MIAMI — The longer Georges St. Pierre trains, the more the 28-year-old welterweight star feels like he’ll never know enough about mixed martial arts.
As St. Pierre moves into week two of an eight-week process to prepare for his Mar. 27 title defense in Newark, N.J., the UFC champion isn’t about to waste days, even as he’s called to the road for autograph signings and GQ magazine parties. (St. Pierre appears in an advertisement for Affliction Clothing on the inside back cover of GQ’s February issue.) Such is the case in tropical south Florida, where SI’s 2009 mixed martial artist of the year has trained twice a day during a pit stop en route to Greg Jackson’s gym in Albuquerque, N.M.
Appearing a full stone thicker than the 180 pounds he said he weighed Sunday, St. Pierre made the most of his time by seeking out young Strikeforce light heavyweight champion Gegard Mousasi.
“I see myself” in Mousasi, St. Pierre said. “But two weight classes above. He’s a great fighter. He’s very open-minded. He’s amazing. He taught me two great techniques. Those two things I learned today are worth my whole trip. I’m very happy, and I’m going to be working on it a lot.”
The pair, who met Saturday at Strikeforce’s card in Sunrise, Fla., shared laughs, compliments and tips as 20 or so onlookers sat, hushed, inside six-month-old MMA Masters, which is run by Cesar Carneiro in downtown Miami. With few people milling about on the city’s darkened rain-soaked streets, the session adopted a top-secret feel, though their attitudes reflected quite the opposite.
St. Pierre, challenged by British contender Dan Hardy at UFC 111, said he chose to work with Mousasi (28-2) because the light heavyweight “does things that he doesn’t even know he does well. He does things he doesn’t think about. He just does it. It’s really amazing. It’s something not everybody has. You can’t teach that. There is something from him that I know I can learn. If I can help him at the same time, we both are going to gain from each other. It’s a great experience.”
It’s true that up to this point, Mousasi (28-2-1) has relied on talent, ambition and will power to succeed in an increasingly competitive sport. After being exposed, albeit briefly, to St. Pierre on Sunday, Mousasi acknowledged he has a great deal to improve upon, both in his technique and approach as a professional.

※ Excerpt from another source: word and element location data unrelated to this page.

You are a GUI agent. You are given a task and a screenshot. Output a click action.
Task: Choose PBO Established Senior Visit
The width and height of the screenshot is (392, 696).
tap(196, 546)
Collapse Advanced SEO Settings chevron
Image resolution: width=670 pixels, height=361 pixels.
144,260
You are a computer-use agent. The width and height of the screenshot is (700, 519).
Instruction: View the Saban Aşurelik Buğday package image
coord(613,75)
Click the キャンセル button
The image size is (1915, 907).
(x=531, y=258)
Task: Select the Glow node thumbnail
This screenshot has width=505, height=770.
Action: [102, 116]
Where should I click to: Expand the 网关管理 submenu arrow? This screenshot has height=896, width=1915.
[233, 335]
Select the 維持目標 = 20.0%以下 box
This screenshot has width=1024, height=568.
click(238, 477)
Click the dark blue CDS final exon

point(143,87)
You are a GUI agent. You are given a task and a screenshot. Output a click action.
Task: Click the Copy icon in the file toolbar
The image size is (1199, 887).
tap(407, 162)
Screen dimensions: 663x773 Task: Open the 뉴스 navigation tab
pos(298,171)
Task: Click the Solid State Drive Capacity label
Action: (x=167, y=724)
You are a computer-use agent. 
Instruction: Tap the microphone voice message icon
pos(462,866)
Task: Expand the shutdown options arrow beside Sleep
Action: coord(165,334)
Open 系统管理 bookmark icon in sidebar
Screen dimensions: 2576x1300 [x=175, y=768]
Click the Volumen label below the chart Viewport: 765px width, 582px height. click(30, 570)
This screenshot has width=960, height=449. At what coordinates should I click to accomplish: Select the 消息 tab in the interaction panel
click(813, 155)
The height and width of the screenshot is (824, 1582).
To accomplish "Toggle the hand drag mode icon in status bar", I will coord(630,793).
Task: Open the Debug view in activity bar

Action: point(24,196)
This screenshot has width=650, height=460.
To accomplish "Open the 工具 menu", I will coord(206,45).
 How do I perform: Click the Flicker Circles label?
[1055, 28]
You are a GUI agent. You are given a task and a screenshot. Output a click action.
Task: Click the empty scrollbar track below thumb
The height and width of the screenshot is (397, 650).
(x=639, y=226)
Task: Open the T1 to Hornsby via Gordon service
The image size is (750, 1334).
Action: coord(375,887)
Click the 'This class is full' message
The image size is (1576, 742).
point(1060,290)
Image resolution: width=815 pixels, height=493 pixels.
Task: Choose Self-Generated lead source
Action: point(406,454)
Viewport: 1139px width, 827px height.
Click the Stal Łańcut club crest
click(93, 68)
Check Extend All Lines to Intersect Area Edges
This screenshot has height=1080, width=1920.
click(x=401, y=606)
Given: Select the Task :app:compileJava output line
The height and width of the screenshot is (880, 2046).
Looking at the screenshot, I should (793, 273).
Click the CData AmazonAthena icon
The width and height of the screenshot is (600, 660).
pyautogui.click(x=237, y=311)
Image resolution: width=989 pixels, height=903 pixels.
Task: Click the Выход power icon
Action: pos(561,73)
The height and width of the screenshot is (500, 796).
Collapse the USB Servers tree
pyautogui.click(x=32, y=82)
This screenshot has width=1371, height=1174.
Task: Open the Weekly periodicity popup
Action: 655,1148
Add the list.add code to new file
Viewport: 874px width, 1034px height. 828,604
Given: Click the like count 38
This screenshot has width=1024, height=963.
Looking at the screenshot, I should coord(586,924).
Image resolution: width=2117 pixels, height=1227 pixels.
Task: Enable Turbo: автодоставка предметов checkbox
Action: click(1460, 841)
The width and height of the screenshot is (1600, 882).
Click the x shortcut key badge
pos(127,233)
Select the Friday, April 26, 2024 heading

“Gegard is very raw,” said Cleo Ncube, a top Canadian wrestler and one of St. Pierre’s closest training partners over the past two-and-a-half years. “He doesn’t have a real specific training regimen. He just messes around, which is such an incredible story. Today we included him in our technique session and we were working through our regular scheduled techniques. I didn’t know if he was going to pick it up, and fair enough Gegard was picking it up.”
With St. Pierre (19-2) preparing for what most expect will be his fourth consecutive title retention, Mousasi seems likely to draw physical wrestler “King” Mo Lawal in his first defense of the Strikeforce 205-pound title this April. Lessons from sessions with St. Pierre, which might include trips to New Mexico and Montreal if schedules and personalities permit, could make time spent with Dutch kickboxing great Peter Aerts and renowned wrestling coach Bert Kops more valuable, efficient experiences.
Having trained in the past with Russian heavyweight king Fedor Emelianenko, Mousasi is quite familiar with greatness. Asked to compare Emelianenko and St. Pierre, who rank among the best mixed martial artists on the planet, Mousasi suggested the UFC champion is “more athletic and technical,” while Fedor, handled by M-1, has the ability to seamlessly transfer between MMA’s different disciplines.
As Mousasi answered the question, St. Pierre, assembling his training gear after a post-workout shower, couldn’t let a compliment pass without offering several of his own.
“No, no. He’s being nice,” parried the 24-year-old kid. “That’s the problem.”
St. Pierre again took his turn on the mutual-admiration-society merry-go-round: “He’s too humble, this guy.”
Even before the kempt French-Canadian uttered his last accented syllable, Mousasi smiled.
“Look who’s talking,” he said.
After the group exited Carneiro’s gym, a potential rival to American Top Team’s dominance in the area, St. Pierre stood in front of his manager Shari Spencer — who deserves credit for shaping the fighter’s image to the point that Gatorade and Under Armour chose to go into business with him — and practiced a punching-and-moving technique that Mousasi showed him half an hour earlier.
“Gegard, like this?” he asked.
Mousasi, who learned the technique the day before, looked over and nodded his approval.
“If I could have a choice between money, fame or wisdom and knowledge, I would take wisdom first, without hesitation,” St. Pierre said. “I’m already a better fighter than I was before the practice. I have more knowledge.”